■ **Work required**
Rewrite the text lines of the entries below as one numbered list, one line per item, with blank lines dropped. Leave the pictures out of the answer.

[Start]

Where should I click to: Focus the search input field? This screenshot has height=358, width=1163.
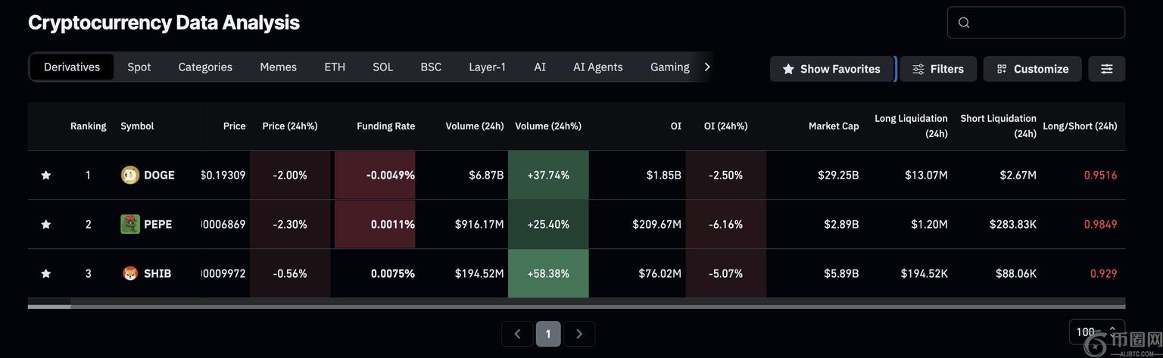coord(1045,23)
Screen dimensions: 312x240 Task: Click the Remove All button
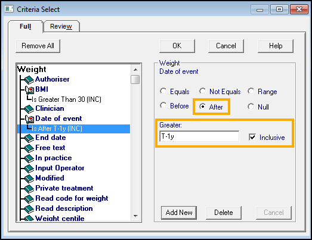point(38,46)
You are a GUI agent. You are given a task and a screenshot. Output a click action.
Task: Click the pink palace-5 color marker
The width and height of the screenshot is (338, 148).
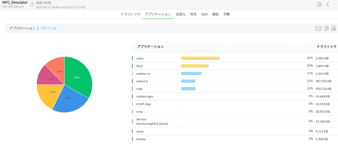click(x=132, y=81)
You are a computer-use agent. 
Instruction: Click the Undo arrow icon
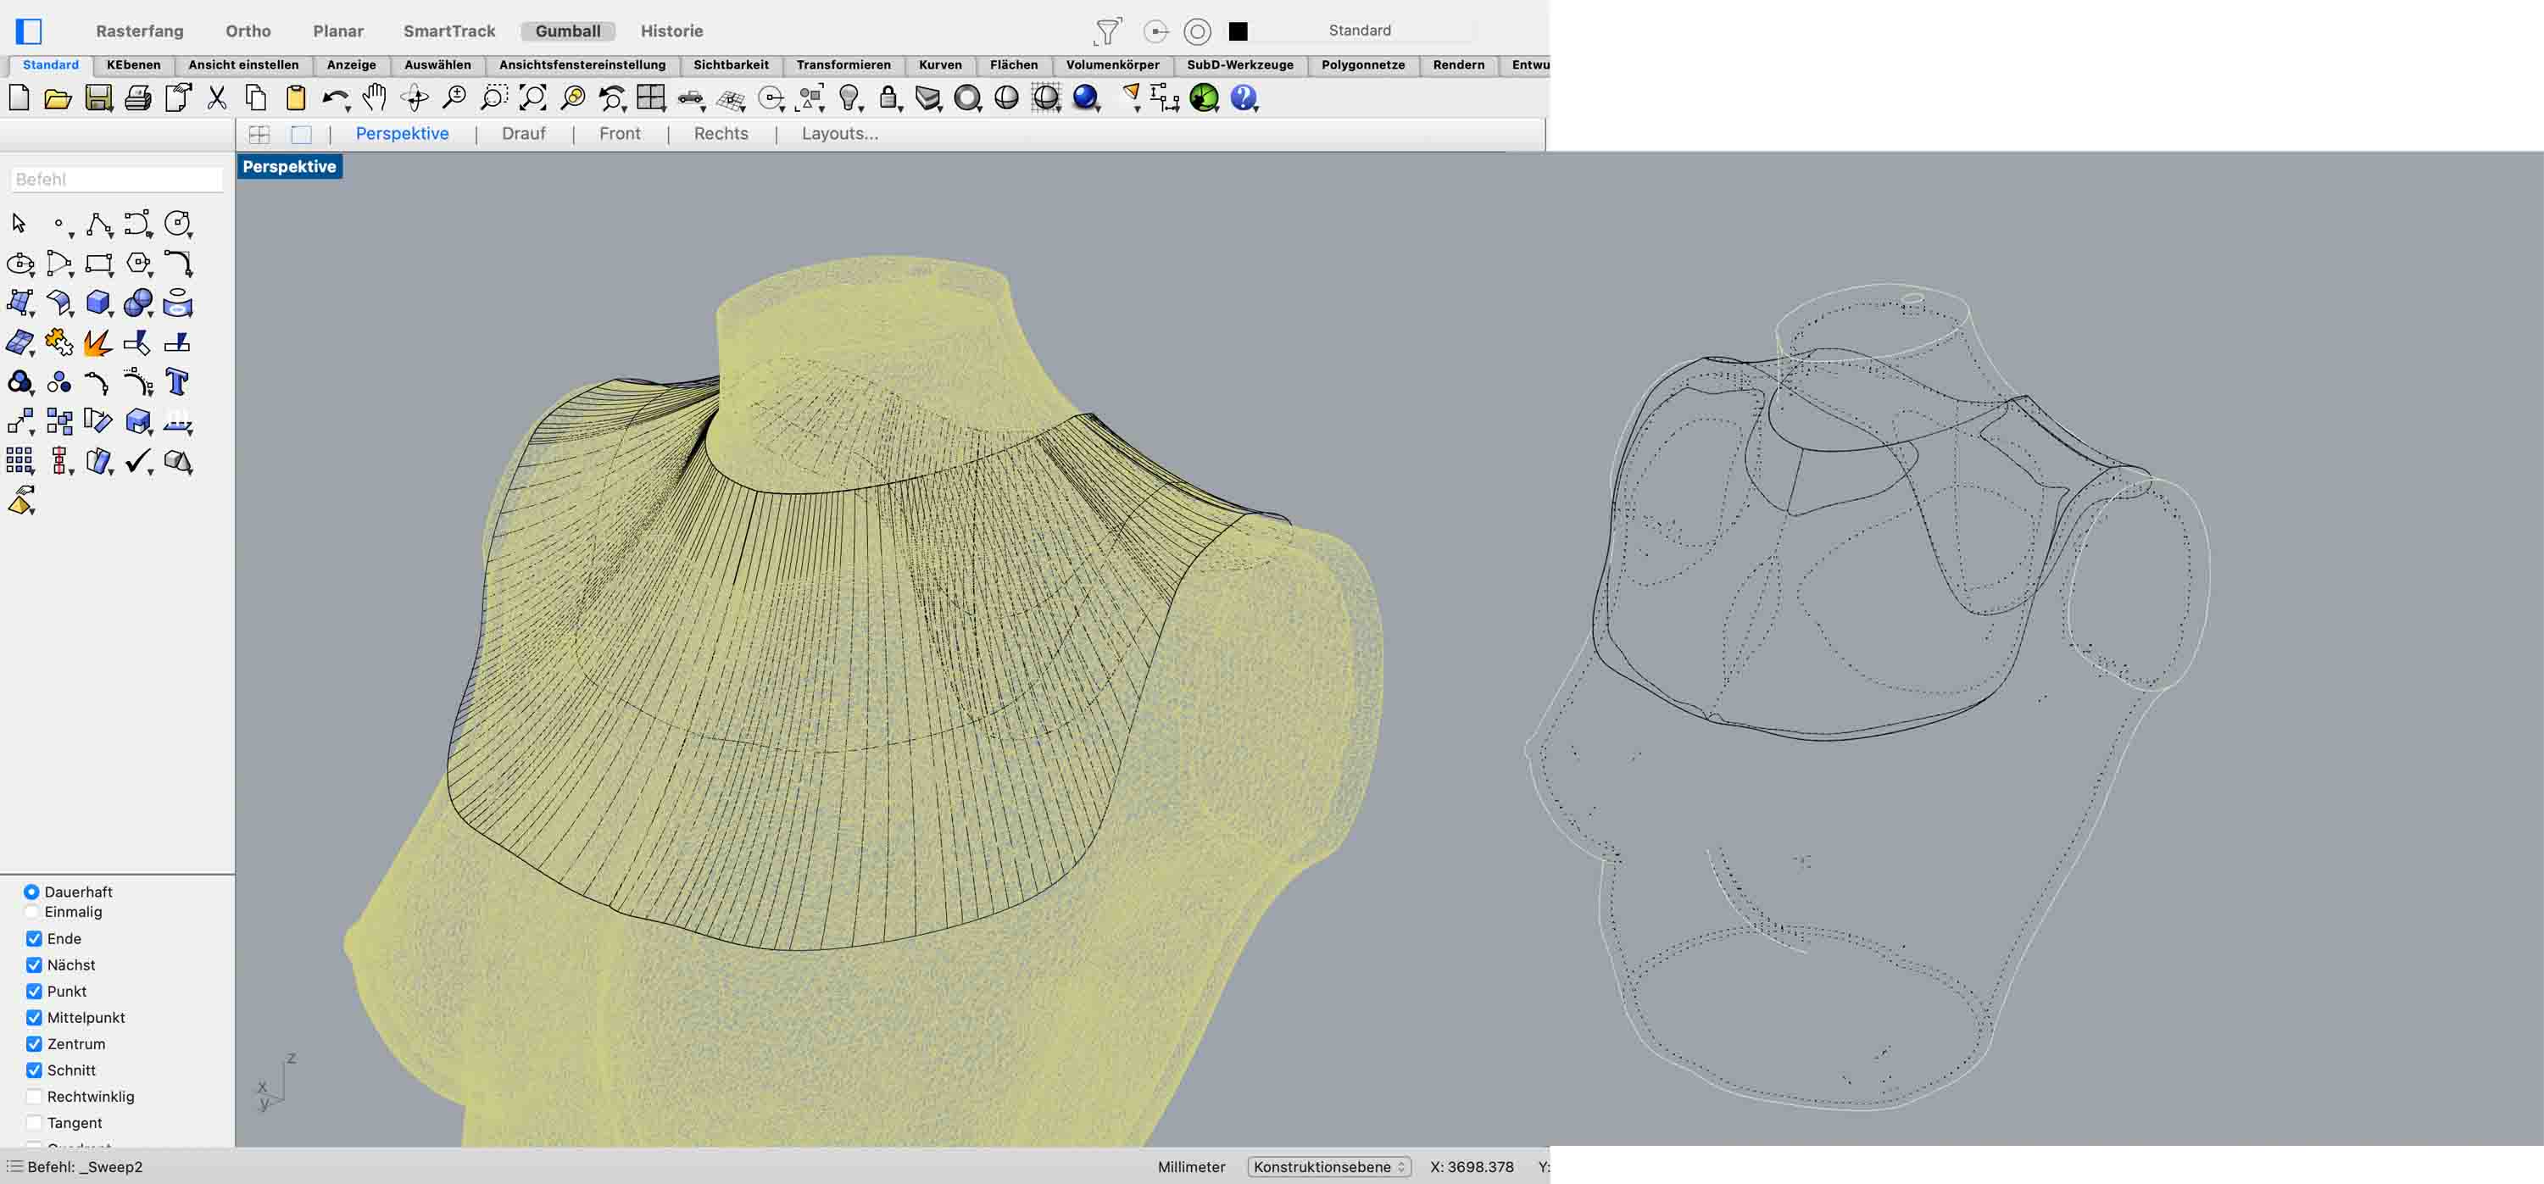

[End]

■ **Complete answer**
1. Where should I click to: Focus the search input field? This screenshot has height=358, width=1163.
2. coord(1045,23)
3. Screen dimensions: 312x240 Task: Click the Remove All button
4. point(38,46)
5. You are a GUI agent. You are given a task and a screenshot. Output a click action.
6. Task: Click the pink palace-5 color marker
7. The width and height of the screenshot is (338, 148).
8. click(x=132, y=81)
9. You are a computer-use agent. 
10. Instruction: Click the Undo arrow icon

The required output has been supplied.